#### DATASET EXCERPTS
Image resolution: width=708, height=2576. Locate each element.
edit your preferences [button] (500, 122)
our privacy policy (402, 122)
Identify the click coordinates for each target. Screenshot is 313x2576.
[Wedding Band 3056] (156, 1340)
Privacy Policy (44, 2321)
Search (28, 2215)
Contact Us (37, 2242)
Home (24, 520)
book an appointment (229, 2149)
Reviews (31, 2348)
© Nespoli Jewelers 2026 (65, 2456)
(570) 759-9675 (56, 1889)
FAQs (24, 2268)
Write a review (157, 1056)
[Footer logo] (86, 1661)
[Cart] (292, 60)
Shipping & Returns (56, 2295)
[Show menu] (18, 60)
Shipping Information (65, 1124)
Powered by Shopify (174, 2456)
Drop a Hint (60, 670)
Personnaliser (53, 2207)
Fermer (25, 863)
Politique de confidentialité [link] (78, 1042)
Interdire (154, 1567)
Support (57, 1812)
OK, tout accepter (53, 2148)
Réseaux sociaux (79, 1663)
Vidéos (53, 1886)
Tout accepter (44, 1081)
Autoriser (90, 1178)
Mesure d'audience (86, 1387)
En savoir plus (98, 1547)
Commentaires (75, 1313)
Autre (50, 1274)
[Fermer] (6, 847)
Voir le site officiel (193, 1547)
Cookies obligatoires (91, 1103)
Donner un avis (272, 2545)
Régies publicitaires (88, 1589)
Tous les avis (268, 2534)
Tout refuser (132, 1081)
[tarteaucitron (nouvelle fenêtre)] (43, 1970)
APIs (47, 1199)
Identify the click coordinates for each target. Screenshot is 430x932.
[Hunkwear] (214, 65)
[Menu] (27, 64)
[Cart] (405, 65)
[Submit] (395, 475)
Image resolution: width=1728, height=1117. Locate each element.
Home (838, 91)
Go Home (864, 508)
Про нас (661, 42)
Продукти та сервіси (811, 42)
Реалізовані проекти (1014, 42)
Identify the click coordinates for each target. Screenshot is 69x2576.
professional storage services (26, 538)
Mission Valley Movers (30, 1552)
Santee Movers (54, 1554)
########
# YOUR ASSIGNMENT
Since only part of the listing is wanted, copy exactly the lines from the one holding "Privacy Policy (44, 2321)" to the one holding "Donner un avis (272, 2545)", both included.

# RESULT OF THIS TASK
Privacy Policy (44, 2321)
Search (28, 2215)
Contact Us (37, 2242)
Home (24, 520)
book an appointment (229, 2149)
Reviews (31, 2348)
© Nespoli Jewelers 2026 (65, 2456)
(570) 759-9675 (56, 1889)
FAQs (24, 2268)
Write a review (157, 1056)
[Footer logo] (86, 1661)
[Cart] (292, 60)
Shipping & Returns (56, 2295)
[Show menu] (18, 60)
Shipping Information (65, 1124)
Powered by Shopify (174, 2456)
Drop a Hint (60, 670)
Personnaliser (53, 2207)
Fermer (25, 863)
Politique de confidentialité [link] (78, 1042)
Interdire (154, 1567)
Support (57, 1812)
OK, tout accepter (53, 2148)
Réseaux sociaux (79, 1663)
Vidéos (53, 1886)
Tout accepter (44, 1081)
Autoriser (90, 1178)
Mesure d'audience (86, 1387)
En savoir plus (98, 1547)
Commentaires (75, 1313)
Autre (50, 1274)
[Fermer] (6, 847)
Voir le site officiel (193, 1547)
Cookies obligatoires (91, 1103)
Donner un avis (272, 2545)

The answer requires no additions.